Anders als andere Künste, die oft von immateriellen Konzepten inspiriert werden, wandelt dieser Preis Audio direkt in physische Strukturen um. Dieser Designprozess wurde von der österreichischen Designerin und Künstlerin Julia Koerner entwickelt, deren Werk an der Schnittstelle von Technologie, Kunst, Musik und Architektur steht. Sie schuf bereits 2024 ein 3D-gedrucktes Werk basierend auf dem vierten Satz von Schumanns Dritter Sinfonie (die selbst vom ikonischen Kölner Dom inspiriert ist). In der neuesten Iteration namens „Frozen Music“ verwendete Koerner Aufnahmen des Applauses bei der Aufführung von Strauss‘ komischer Oper „Der Rosenkavalier“ am Opernhaus Zürich. Sie speiste das Audio in eine maßgeschneiderte Computersoftware ein, die basierend auf den akustischen Mustern des Applauses (unter Berücksichtigung der Amplitude und Variation des Klatschens) ein 3D-Modell generierte. Das Ergebnis ist eine stark texturierte Skulptur, die an die Bewegungen der Hände bei heftigem Applaus und das lärmende Feiern erinnert.

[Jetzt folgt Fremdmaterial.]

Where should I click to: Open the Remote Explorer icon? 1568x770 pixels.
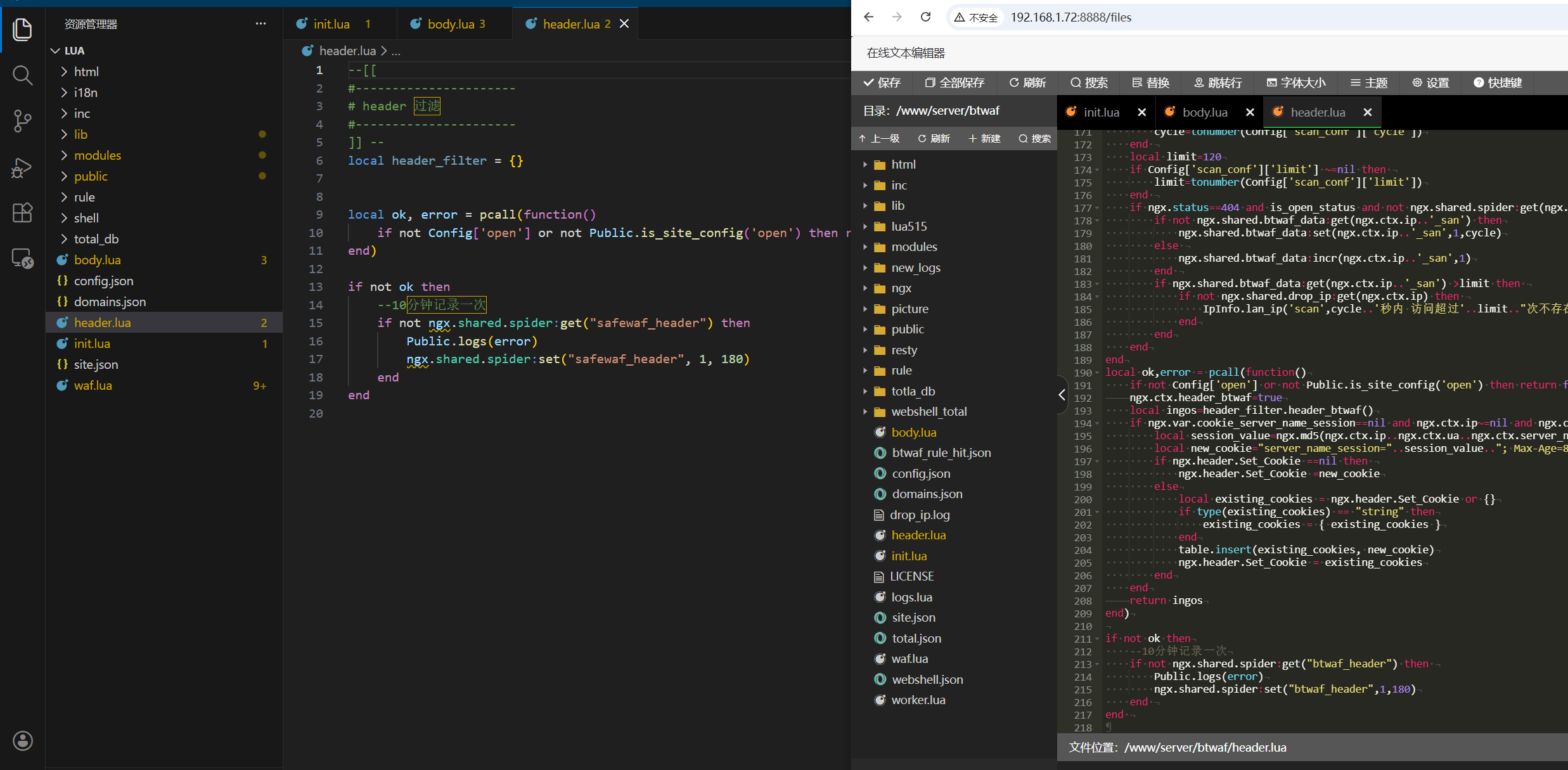click(x=22, y=258)
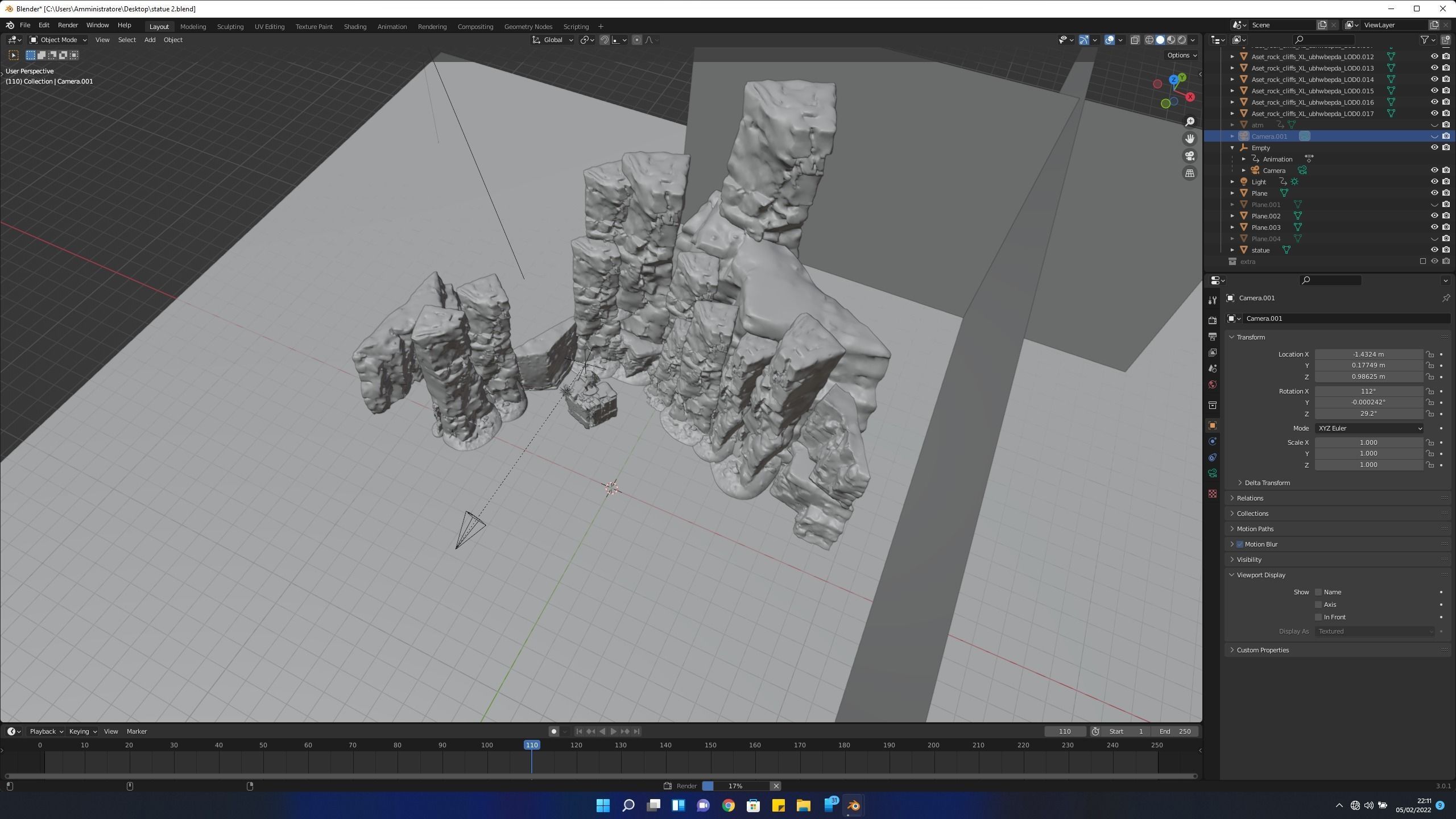
Task: Enable the Show Name checkbox
Action: [1318, 592]
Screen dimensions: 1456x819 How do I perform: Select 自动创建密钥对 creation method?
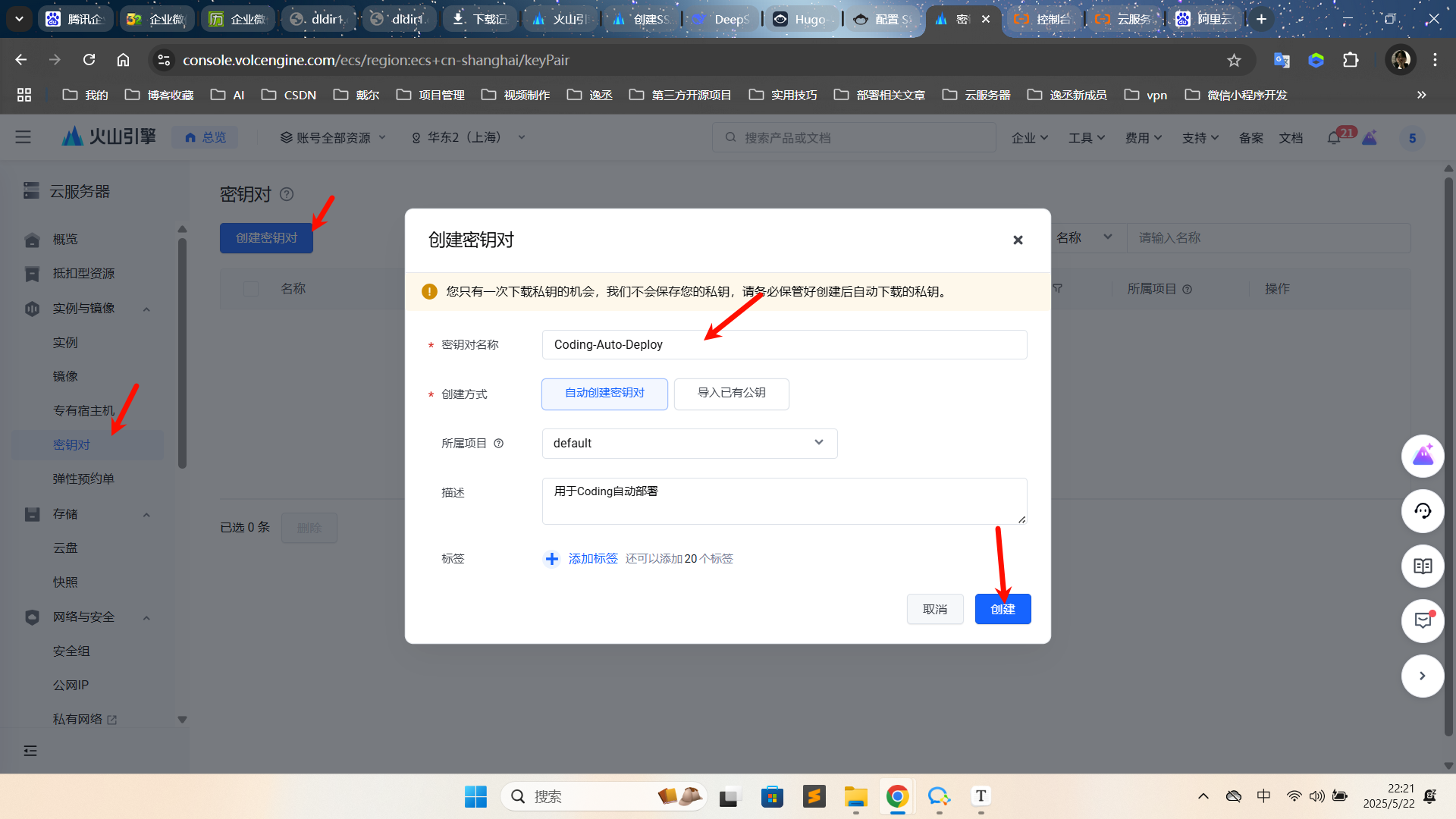tap(604, 394)
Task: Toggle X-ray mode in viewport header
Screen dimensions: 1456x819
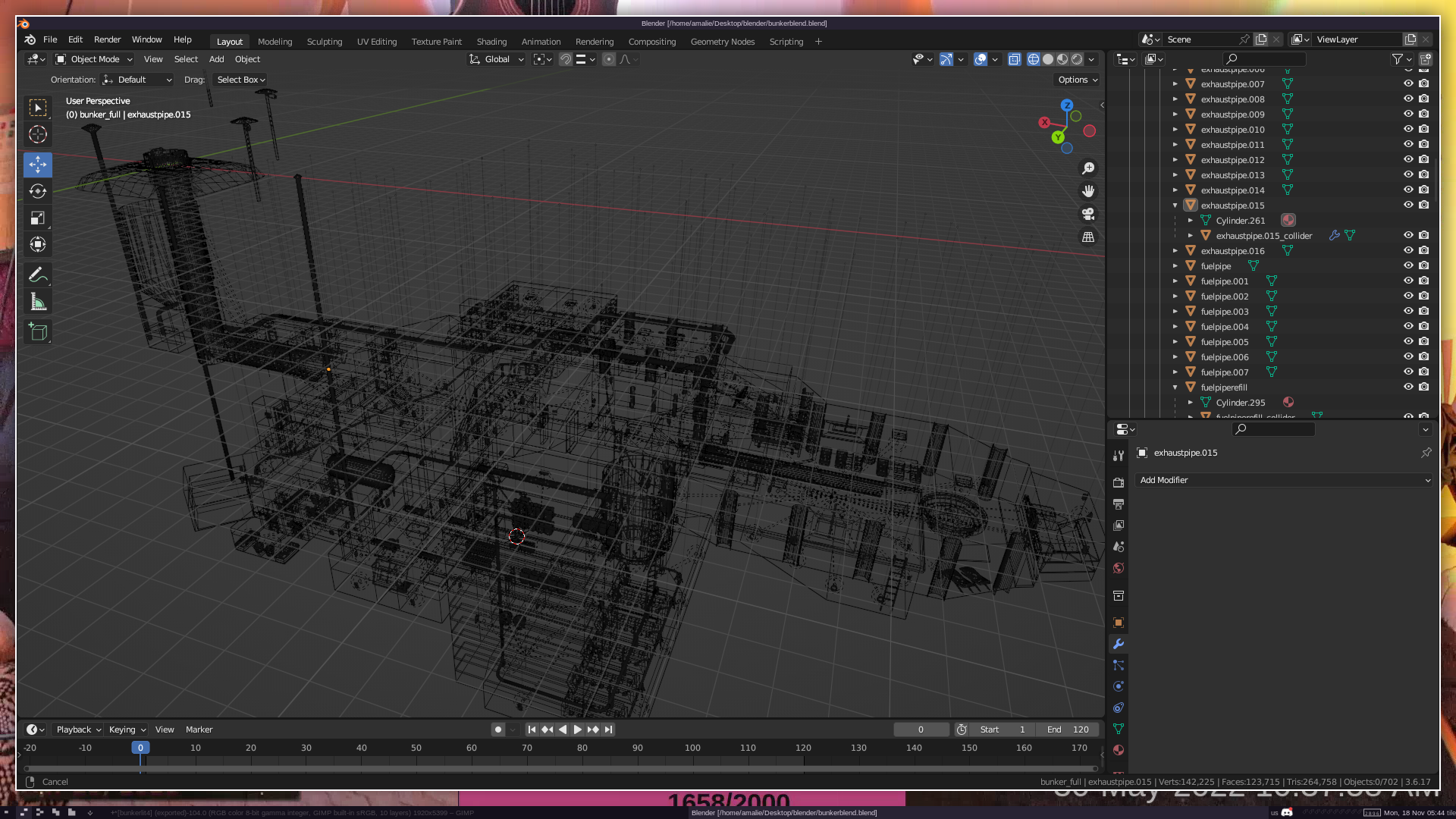Action: click(1015, 59)
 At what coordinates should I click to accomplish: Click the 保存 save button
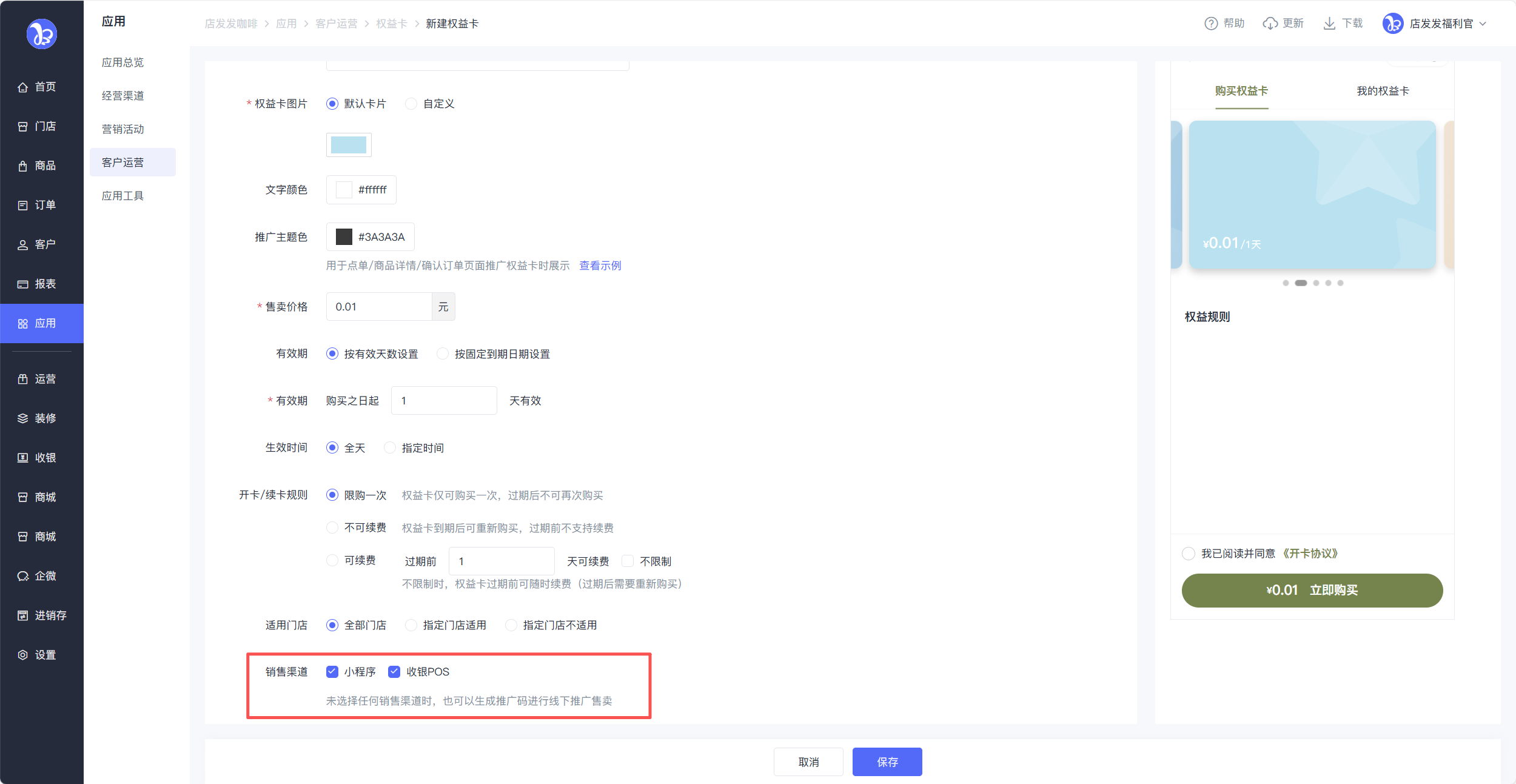pyautogui.click(x=887, y=762)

Wie Koerners Team erklärte, betten diese Skulpturen „die flüchtige Energie einer Aufführung in eine physische Struktur ein“.

„Frozen Music“ verwandelt Applaus mit 3D-Druck in Skulpturen

Bei der Entwicklung des Preises arbeitete Koerner erneut mit dem Kurator Andreas Vierziger und dem Opernhaus Zürich zusammen. Vierziger war auch Partner bei der ursprünglichen „Frozen Music“-Skulptur. „Im Kern erforscht ‚Frozen Music‘ die Umwandlung von Klang in Form“, erklärte Koerner. „Unter Verwendung fortschrittlicher computergestützter Designmethoden interpretiert das Projekt die Nuancen des musikalischen Ausdrucks – seine Intensität, seinen Rhythmus und seinen Charakter – in komplexe geometrische Formen, die durch 3D-Druck realisiert werden. Die Skulptur, die sich an architektonischen Designprozessen orientiert, verkörpert die Verschmelzung von Kunst, Musik und Technologie.“ Koerner, die auch Gründerin von JK Designs GmbH und JK3D ist, hat zuvor mit der preisgekrönten Kostümbildnerin Ruth E. Carter für den Marvel-Film „Black Panther“ 3D-gedruckte Requisiten und Kostüme hergestellt und die Anwendung des 3D-Drucks bei Produkten wie Glasvasen und korallenartigem Schmuck erkundet.